Si estamos hartos de las bodas tradicionales en iglesias y juzgados, con el típico convite en hotel y música de vals, podemos tratar de innovar, optando por una boda original, sobre todo si realmente deseamos que sea algo realmente genuino e inolvidable.
 
Una opción relativamente económica o por lo menos, no necesariamente más cara que una boda tradicional, es hacer una boda temática, basada en alguna película o ambientación artística o histórica que guste a ambos miembros de la pareja por igual. Desde luego, ideas no faltan: Años Veinte, tipo gángster y música charlestón; Rockabilly, con mucha gomina (y peinados "banana") o estilo Elvis Presley y Las Vegas; medievales.

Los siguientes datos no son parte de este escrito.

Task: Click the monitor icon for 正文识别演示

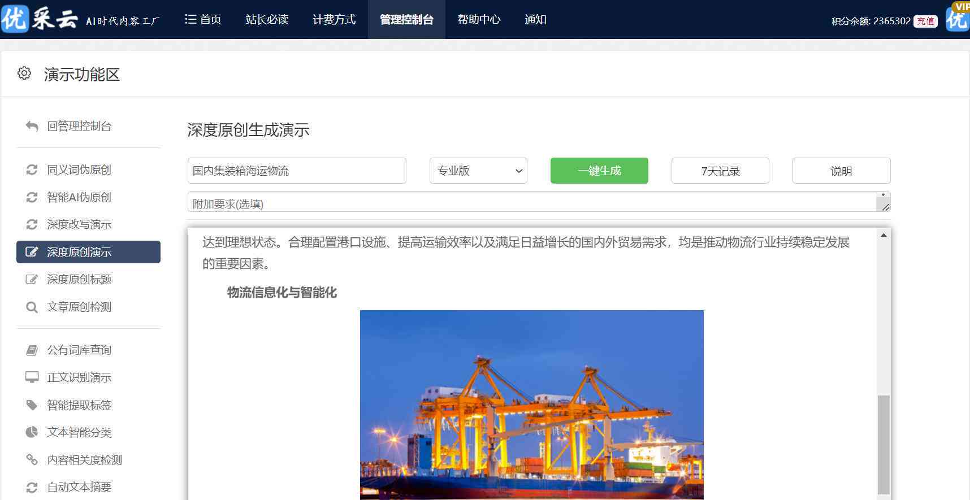Action: coord(32,377)
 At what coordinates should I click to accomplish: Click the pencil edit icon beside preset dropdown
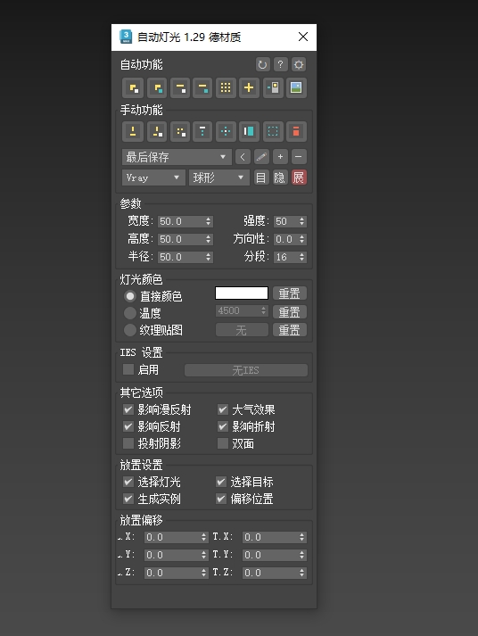pos(261,157)
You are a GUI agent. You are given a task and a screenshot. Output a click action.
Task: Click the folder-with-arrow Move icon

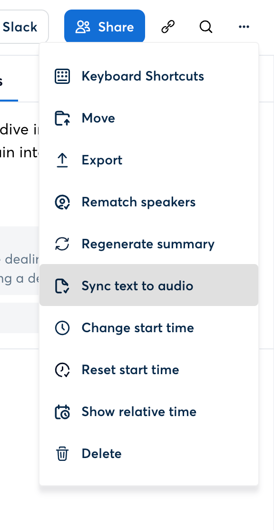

O "ciencia-ficción", tipo Star Wars o Star Trek, idea predilecta para muchos freakies apasionados del tema (¡cuando menos sería divertidísimo que la novia entrara acompañada por la Marcha Imperial del Imperio Contraataca!) También puede resultar excepcional tratar de recrear el mundo de Pandora de Avatar.  Y si todo esto nos parece excesivo, ¿por qué no una boda étnica, por ejemplo, hawaiana, llena de simpatía y color?
 
El coste de las bodas temáticas derivará principalmente de la atención al detalle y el realismo en su decoración y ambientación (época, música, escenografía).
 
Últimamente están ganando protagonismo las bodas en entornos exóticos como playas en islas desiertas o cuevas, o sencillamente en sitios extraños o difíciles, por ejemplo bajo el agua, haciendo puenting o en globo aerostático.

Obviamente, tales bodas presentarán notables problemáticas, como encontrar un cura o juez que comparta la misma pasión de los cónyuges y esté dispuesto a oficiarla en tales condiciones, y el alto coste añadido (por ejemplo, el alquiler del globo), además de que los invitados no podrán presenciarla, limitándose a ir directamente al convite tras el "sí, quiero". No obstante, la boda es siempre algo personal, que sólo debe responder a los gustos de los novios, máxime en un momento tan especial.